I don't really have a problem with the "launch and increment" model - it can work well if the devs make smart choices on what to work on next. For me, I don't give a biowaste about "space legs" in a spaceship flying game. I'd love them to implement full damage modelling on all ship models and genuinely interesting modules and new ships and atmospheric planets with living cities and things in it. As far as I am concerned the FPS is just going to be like recentish carrier command remake. Ie, jarringly ill-fitting.
 
...Games have a finite life and if you're bored, it's over....

Indeed, and it's not just games, if something in life gets stale you tend to stop doing it, or find a new way to do it.

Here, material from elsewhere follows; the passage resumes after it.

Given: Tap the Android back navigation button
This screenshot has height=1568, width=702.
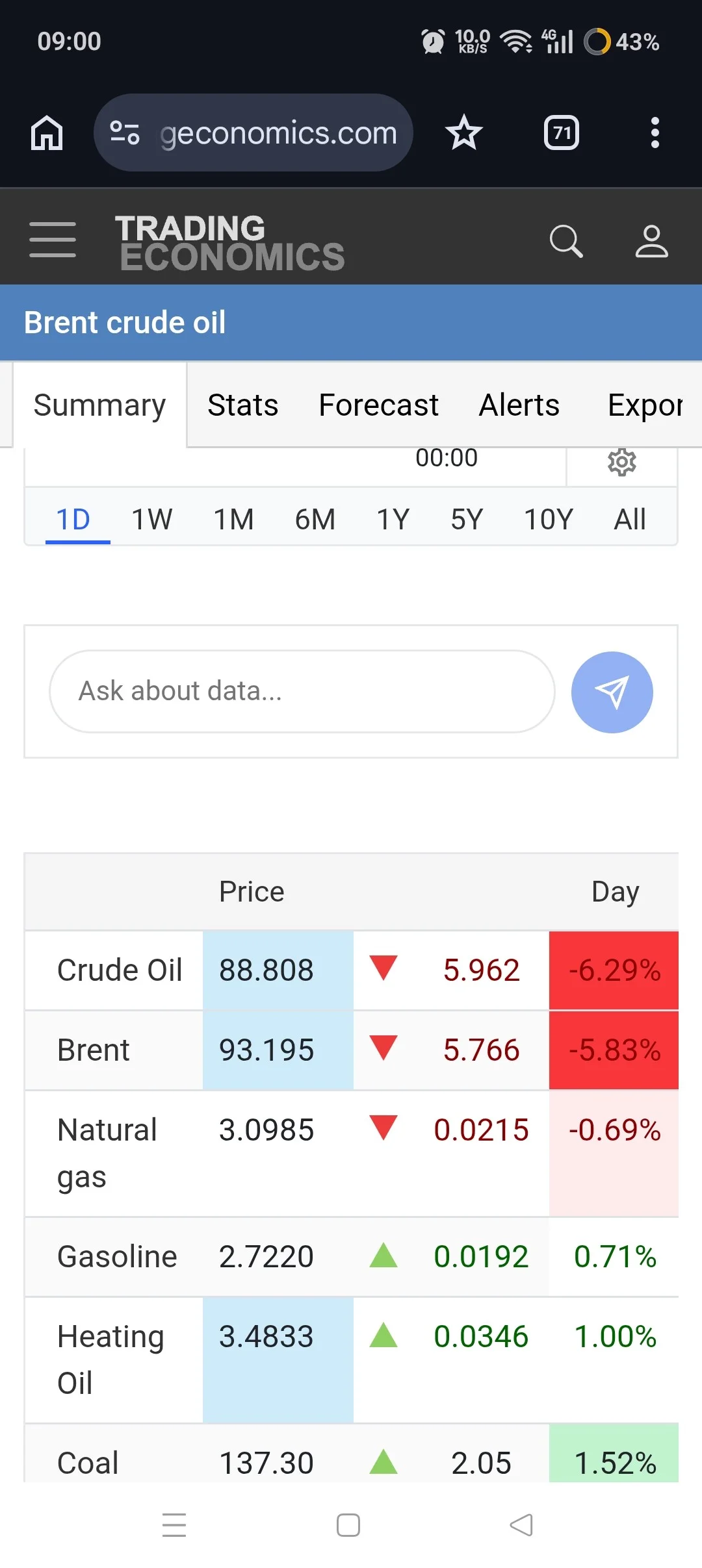Looking at the screenshot, I should (521, 1525).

I'm on another extended rest from ED and probably won't be back until the New Era arrives, be it good or bad. However, even with numerous paint-packs, ED already represents good value for money for me when I consider how many hours I've played.

The same can't be said of Project Cars 2 (and I got it very cheap from a 3rd party Steam-key seller), and even Civ VI (which I got free on Epic Games Store), but who cares - that's merely my tastes.

In other news, I like Marmite, but can't stand peanut butter.
 
I think the problem is when a games gets a lot right, but a few things are poorly implemented. If a game gets everything wrong, it's easy to dump just it and move on.

For instance I was playing AC: Origins a while back, and I love the game-world, the ambience, the locations etc. but I just thought the missions / activities generally were very poor. Everything just felt very 'disposable' and pointless. Go here, kill this guy. Go there, fetch that thing. Go yonder, kill that guy. Why? Just because...
 
Indeed, and it's not just games, if something in life gets stale you tend to stop doing it, or find a new way to do it.

I'm on another extended rest from ED and probably won't be back until the New Era arrives, be it good or bad. However, even with numerous paint-packs, ED already represents good value for money for me when I consider how many hours I've played.

The same can't be said of Project Cars 2 (and I got it very cheap from a 3rd party Steam-key seller), and even Civ VI (which I got free on Epic Games Store), but who cares - that's merely my tastes.

In other news, I like Marmite, but can't stand peanut butter.
I've tried marmite and found it far from being horrible like some YT tastings suggested. Goes well on crackers. But that's about it. Pinat Butter, however...
 
If it wasn't for the ED Kickstarter backers there would not have been an ED or for that matter a Frontier as it exists today. I was a premium backer.
 
I think boredom is possible if the game in question does not deliver to the player's expectation. Which is possible due to overhype in trailers nowadays and sometimes that the game in question is released incomplete and would need a lot of patches and support to make that happen.

But boredom in itself is subjective, a person could find game A boring where another could spend hundreds of hours on it and be entertained, but eventually people get bored playing the same game over and over again. Heck, I could say people could get bored of video games in general if they do not do anything different in their lifestyle like other hobbies, chores, social interaction etc.

I find life to be more enjoyable going in new things with little expectations, not to disrespect the product but to see for myself if it is fun on its own terms without comparing it to other forms of entertainment. Plus, if retrogaming is a thing, then there is a planet sized bucket list of video games to try out of curiosity or discovery.